Não se sabe, por exemplo, se os créditos gerados em atividades que evitam o desmatamento serão admitidos. Conhecidos como REDD+, estes são de longe os mais comuns no Brasil.
Por causa dos inúmeros problemas de integridade desse tipo de projeto – entre eles um esquema criminoso que operou durante anos no Amazonas em terras griladas pertencentes à União –, um grupo de países liderado pela União Europeia defende a exclusão do REDD+ desse mecanismo da ONU.
O contraponto a este argumento é que mecanismos de mercado, mesmo que imperfeitos, são mais ágeis e podem representar um importante fluxo de recursos para países que precisam de toda a ajuda financeira disponível para proteger sua natureza e realizar a transição de suas economias.
Além de ser uma fonte direta de financiamento, o Artigo 6.4 inclui uma provisão para que 5% de todos os créditos gerados sejam transferidos para o Fundo de Adaptação da ONU, que poderá vendê-los para compor seu caixa. O fundo também vai receber US$ 0,15 para cada unidade emitida.
‘Jeitinho’
A adoção de uma recomendação sem a passagem pela via tradicional da discussão entre as partes foi considerada uma “ousadia” por observadores.
O movimento foi uma tentativa da presidência da COP29 de conseguir uma vitória importante logo na abertura da conferência. Remover os obstáculos para a implementação do Artigo 6 era uma das prioridades dos azerbaijanos – e um objetivo muito mais à mão que as negociações espinhosas sobre uma meta global de financiamento.

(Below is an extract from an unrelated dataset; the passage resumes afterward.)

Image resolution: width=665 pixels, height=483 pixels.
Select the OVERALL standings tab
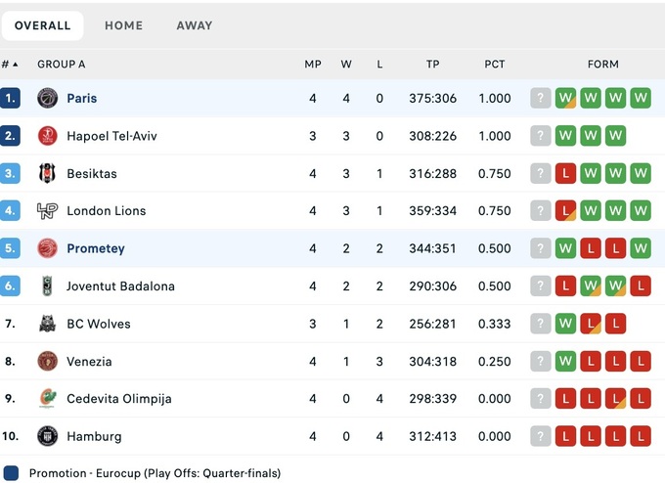(42, 25)

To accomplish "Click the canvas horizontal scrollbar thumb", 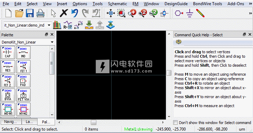I will (x=94, y=122).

“Esse ímpeto positivo é bem-vindo”, afirmou Mukhtar Babayev, o presidente da COP (foto).
Nem todos os países ficaram satisfeitos. “Aceitamos a decisão com alguma relutância”, afirmou o representante de Tuvalu, uma pequena ilha do Pacífico, logo após a aprovação. “Infelizmente, a maneira como a adotamos não reflete o processo conduzido pelas partes. Estamos muito pouco à vontade com a tendência e esperamos que ela não continue.”
O influente centro de estudos Carbon Market Watch, especializado em créditos de carbono, classificou a passagem do documento como uma entrada “pela porta dos fundos”.
O Center for International Environmental Law, uma organização sem fins lucrativos americana especializada em legislação ambiental, descreveu a decisão como uma “manobra que vai enfrequecer a ação climática”.
“Não foi uma vitória para as pessoas ou para o planeta. Aprovar as regras do mercado de carbono sem discussão ou debates abre um precedente perigoso para todo o processo de negociação”, afirmou Erika Lennon, advogada-sênior da ONG.